1. Calculate the position vector of P ($\vec{OP}$) as the midpoint of AB: $\vec{OP} = \frac{\vec{OA} + \vec{OB}}{2}$.
2. Calculate the cross product $\vec{OA} \times \vec{OP}$.
3. The area of the parallelogram is the magnitude of the cross product: $|\vec{OA} \times \vec{OP}|$.
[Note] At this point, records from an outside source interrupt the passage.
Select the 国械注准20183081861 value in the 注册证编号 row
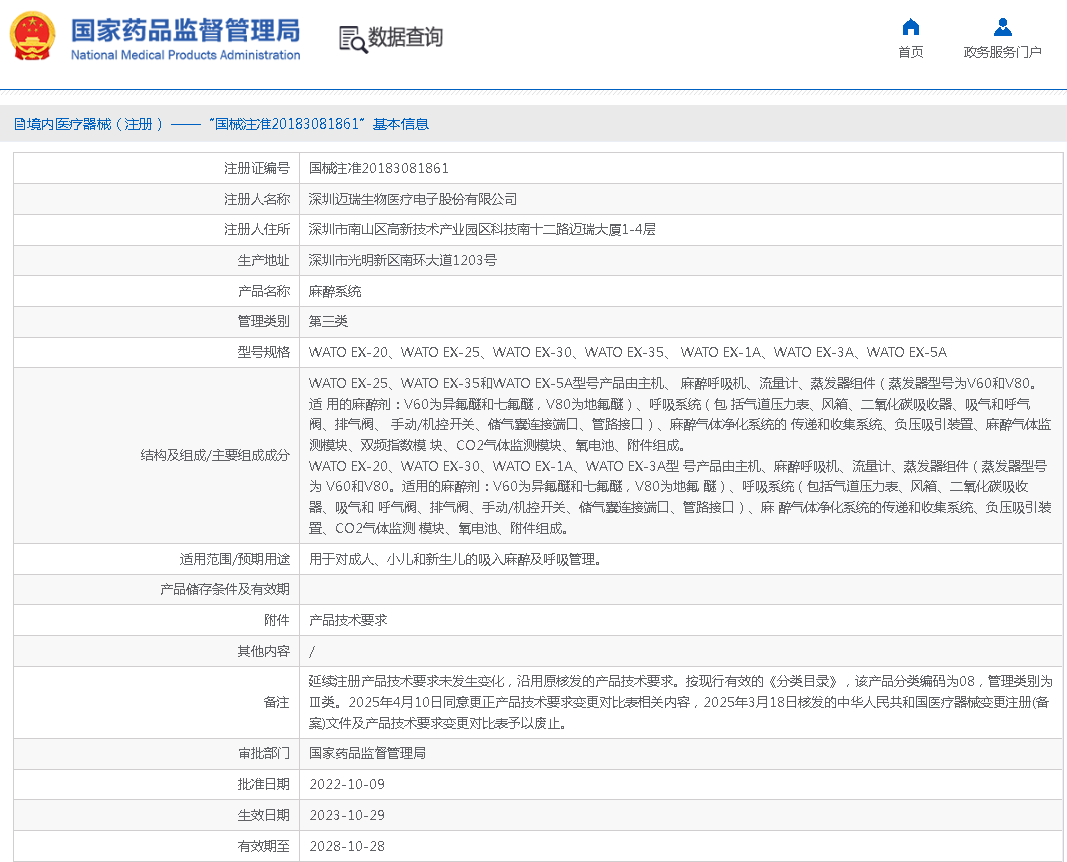The width and height of the screenshot is (1067, 862). click(378, 169)
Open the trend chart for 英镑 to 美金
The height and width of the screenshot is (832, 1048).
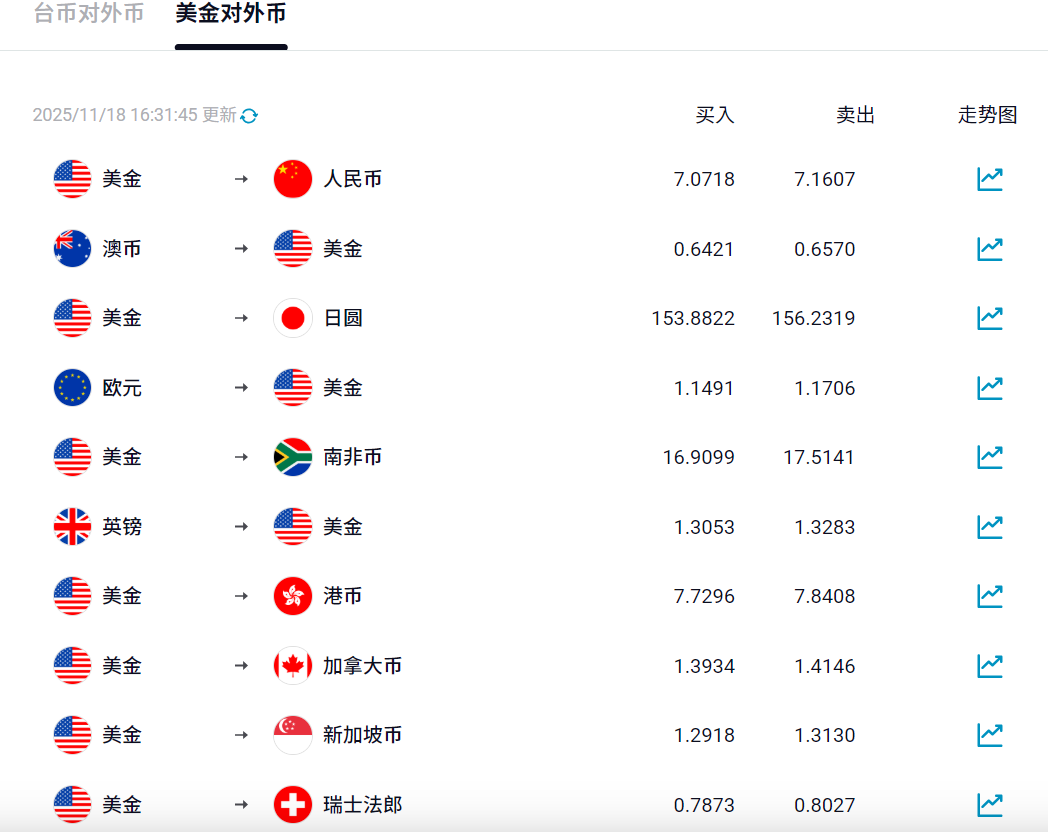[989, 526]
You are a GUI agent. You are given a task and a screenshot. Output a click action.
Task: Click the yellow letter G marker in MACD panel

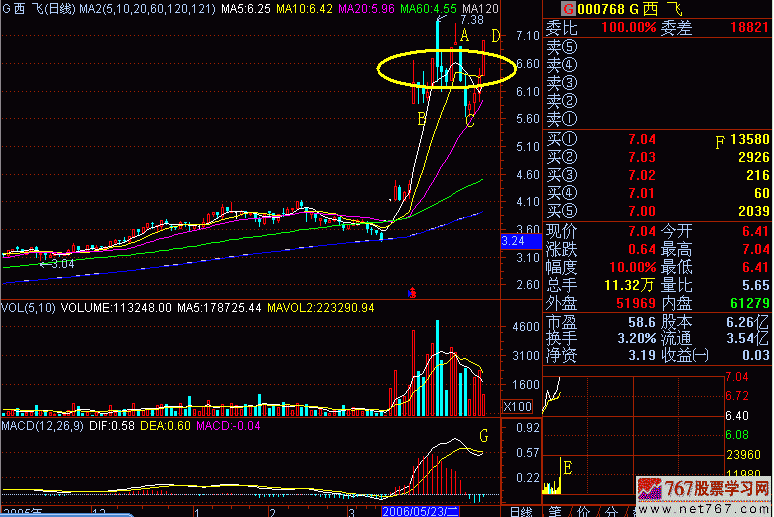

Given: $\vec{OA} = \hat{i} + \hat{j} + \hat{k}$ $\vec{OB} = 3\hat{i} - \hat{j} + 3\hat{k}$

$\vec{OP} = \frac{(\hat{i} + \hat{j} + \hat{k}) + (3\hat{i} - \hat{j} + 3\hat{k})}{2} = \frac{4\hat{i} + 4\hat{k}}{2} = 2\hat{i} + 2\hat{k}$

$\vec{OA} \times \vec{OP} = (\hat{i} + \hat{j} + \hat{k}) \times (2\hat{i} + 2\hat{k})$ $= \begin{vmatrix} \hat{i} & \hat{j} & \hat{k} \\ 1 & 1 & 1 \\ 2 & 0 & 2 \end{vmatrix}$ $= \hat{i}(2-0) - \hat{j}(2-2) + \hat{k}(0-2) = 2\hat{i} - 2\hat{k}$

Area = $|2\hat{i} - 2\hat{k}| = \sqrt{2^2 + 0^2 + (-2)^2} = \sqrt{4+4} = \sqrt{8} = 2\sqrt{2}$.